В доме, в основе которого лежит рисовая циновка, нет ничего прочно установленного. Она сама сделана из непрочного материала и должна, как и бумага раздвигающихся стен, снова и снова обновляться. Бренность классического японского дома почти запрограммирована, подчеркивая его близость к хижине, от которой он и произошел. То же относится и к императорской вилле, например, на реке Кацура. В этом случае еще больше бросается в глаза, что утонченность обстановки, тщательность расположения связаны с недолговечностью и непостоянством. «Только так, и никак иначе» – этот девиз присутствует и здесь, не проявляя, однако, категоричности. Нигде более нельзя увидеть дворец, столь разительно непохожий на западный, и нигде более мы не будем настолько далеки от фигуры человека с поднятой рукой как меры всех вещей. «Только так, и никак иначе» выражает здесь скорее почтение ко всему, что имеет другую меру и что так связано родственными узами с деревом, камнем и водой. Если и говорить о мере всех вещей, то только как о верной дистанции по отношению к тому, что существует вместе с нами: не отделенное от внешнего мира помещение, а подвижное межпространство. И потому, что все изменяется, как и наше восприятие, эта мера никогда не остается одной и той же. Она в движении каждый день, который приходит и уходит, она приводит в движение и нас, уходящих медленнее.
Мера, которая определяет мой взгляд на мир и мое поведение, влияет и на мое толкование мира, на интерпретацию того, что «внутри» и «снаружи». Человечек с поднятой рукой, однако, призывает меня к господству над обстоятельствами. Тем не менее – и даже именно поэтому – у него есть тайное пристрастие ко всему буйно растущему, к диким садам, ко всему, что он называет «природой», к «не-я», так сказать. Эта природа, возможно, вообще появилась от недовольства собой, от тоски по чему-то далекому, совсем иному, она ищет тайные запасные выходы туда, в это иное, как будто сама конструкция, что «только так, и никак иначе» является одновременно и темницей Пиранези.
С рисовой циновки природа не представляется такой противоречивой, даже не выглядит какой-то иной. Представление о том, что японцы любят природу, не совсем корректно. Они любят ее не больше и не меньше, чем самих себя, ведь и себя они рассматривают как часть природы, а потому и не относятся к ней ни как повелители, ни как спасители. Охотнее всего они сидят напротив нее, на произвольном отдалении, и созерцают обоюдное родство. Как и социальные связи, отношение к так называемой природе выражается скорее искусно и решительно, нежели заботливо или сентиментально – так, как человек обращается со всеми вещами, неподвластными его мере и именно поэтому остающимися объектами его симпатии.

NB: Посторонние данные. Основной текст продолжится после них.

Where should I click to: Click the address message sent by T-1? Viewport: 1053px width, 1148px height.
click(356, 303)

Если и вправду в Японии не было Просвещения, то ей неведомо и раздвоение главенствующей рациональности со своей тенью – зовись она нечистой совестью, сентиментальностью или китчем. Тот, кто наблюдал за работой японской цветочницы или японского садовника, наверняка знает, что это искусство не терпит жеманности. Здесь цветочки не лелеют. На циновке взрастает такое чувство реальности, которое одновременно ладно скроено и непритязательно, гибко и неэксклюзивно. «Только так, и никак иначе» звучит здесь, скорее, немного по-иному: «Почему приблизительно не так?»

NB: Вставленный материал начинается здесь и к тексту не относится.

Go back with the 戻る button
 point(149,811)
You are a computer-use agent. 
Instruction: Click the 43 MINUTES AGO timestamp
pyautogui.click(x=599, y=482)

Сидящий на рисовой циновке взирает на допускаемую, а не на подчиненную реальность. Очевидно, он ей более адекватен, более родственен по духу, чем система координат Декарта, «или/или» Кьеркегора, а также человечек-лекало с поднятой рукой. С завистью констатируем мы, что в Японии практически не страшатся будущего, зато с поразительной уверенностью полагают, что и самое худшее медленно, но верно со временем уладится – если не так, то как-нибудь иначе. И все же это «как-нибудь» – не есть приблизительность. Оно определено точными размерами рисовой циновки, и ему привит вкус к красивым и правильным позам в положении сидя. Постоянно меняющийся мир, состоящий из межпространств. Только не стоит из-за этого дергаться, напротив, следует до поры до времени занять выжидательную позицию по отношению к тому, что на нас надвигается и над чем мы не властны. Глядишь, дело и не сразу дойдет до конца света.
Я говорю о Тадао Андо так, как я его понимаю. Он любит не только Пантеон и Пиранези, он любит конечно же и Ле Корбюзье. И он не испытывал в отличие от меня никаких разочарований. Потому что Андо воспринимает Ле Корбюзье намного невозмутимее и естественнее, чем последний понимал себя сам. Такие материалы, как бетон, стекло, сталь, Андо способен рассматривать исключительно как дары природы. Особенно бетон – превалирующий на Западе материал – он воспринимает, как и соломенную циновку, как скромного посредника света: для этого его поверхность должна быть чистой и дышать, как мембрана. Дом Андо, полностью изолированный от внешнего мира, тем не менее нельзя сравнить с коробкой из бетона; это искусная оправа источника, каждый час дарящего разный свет. Абсолютная противоположность коробкам, где этажи громоздятся друг на друга, тому функционализму, который есть не более чем исполнение условий эксплуатации, погоня за облеченной в стекло и подпираемой сталью прибылью. Живущий в доме Андо купается в свете. Так архитектор артикулирует свободное пространство. Трещина в стене – это не брешь в системе, а световой шов, через который дышит здание. Это лучистое дыхание может принимать также и форму креста[71]. Помещение залито сияющим светом, проникающим сквозь темноту. В другой церкви Андо крест выглядит позитивным изображением в отблесках воды, которая его окружает. То, что он стоит как бы «снаружи», – это только слова, потому что зрителю самому предоставлено заполнить межпространство, почувствовать физическое родство между своим местоположением относительного покоя – это не обязательно рисовая циновка – и «плавающим» крестом. Чего здесь не видно совсем, так это зафиксированной точки опоры, с помощью которой – согласно Архимеду и современному строительству – можно было бы перевернуть мир и поставить его на прежнее место. К чему? Физические законы Земли, как они есть или какими нам кажутся, не поддаются таким проявлениям силы, да и мы не созданы для подобных подвигов.